Sandeep Sahu

By Sandeep Sahu

Even for those like this author who have nothing at stake on the issue, the images of tons of fresh tomatoes being crushed under the massive wheels of a truck in Keonjhar town on Monday were nothing short of heart-rending. Just imagine the state of mind of the farmer who, after spending months growing and tending to them in the field with love and care, is forced to throw them on the streets or leave them unplucked in the field because there are no takers for the stuff willing to buy them for anything more than 70 paise a kg. Meanwhile, we, the city dwellers, have to contend with vendors who are unwilling to sell the stuff for anything less than Rs 15-20 a kg. How unfair – both for the farmer and the customer - can things get!

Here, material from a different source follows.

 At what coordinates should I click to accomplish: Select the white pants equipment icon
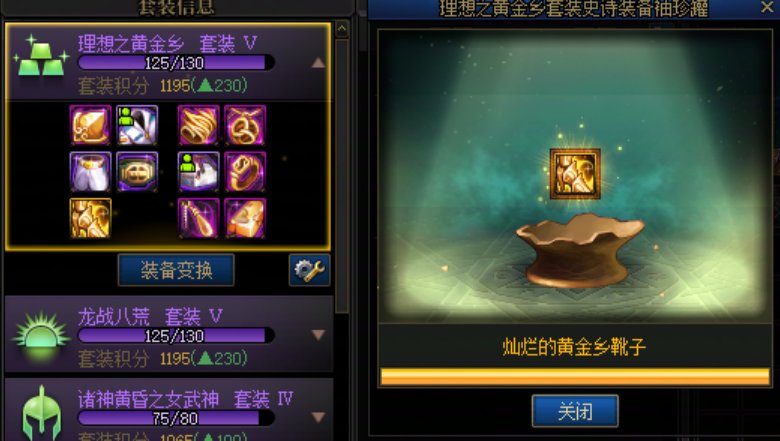click(91, 172)
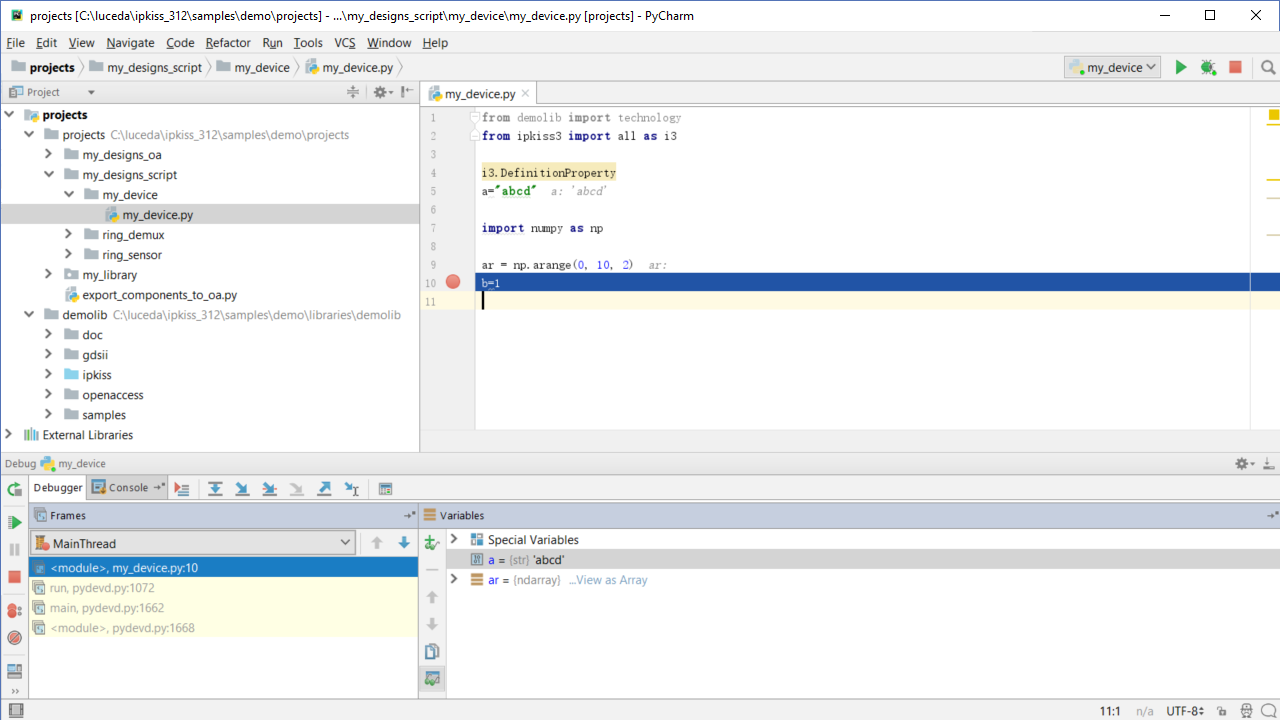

It is not as if it’s a stray case. We have all seen everything from potatoes to milk being spilled on the roads by heart-broken, desperate farmers across the state over the last few years. From Keonjhar to Koraput and from Bargarh to Balasore, this is the fate of the small farmer in the state. Farmers braving sun and rain with their harvest of paddy at the mandi for days together and then finally going back devastated with their unsold stock is a phenomenon so common it hardly raises any eyebrows or provokes outrage these days. From such desperate measures to suicide is but a short distance. And all because a callous government is too busy fulfilling some as yet unknown ‘dreams’ of a late leader to bother about the eminently more realizable ‘dreams’ of the average farmer.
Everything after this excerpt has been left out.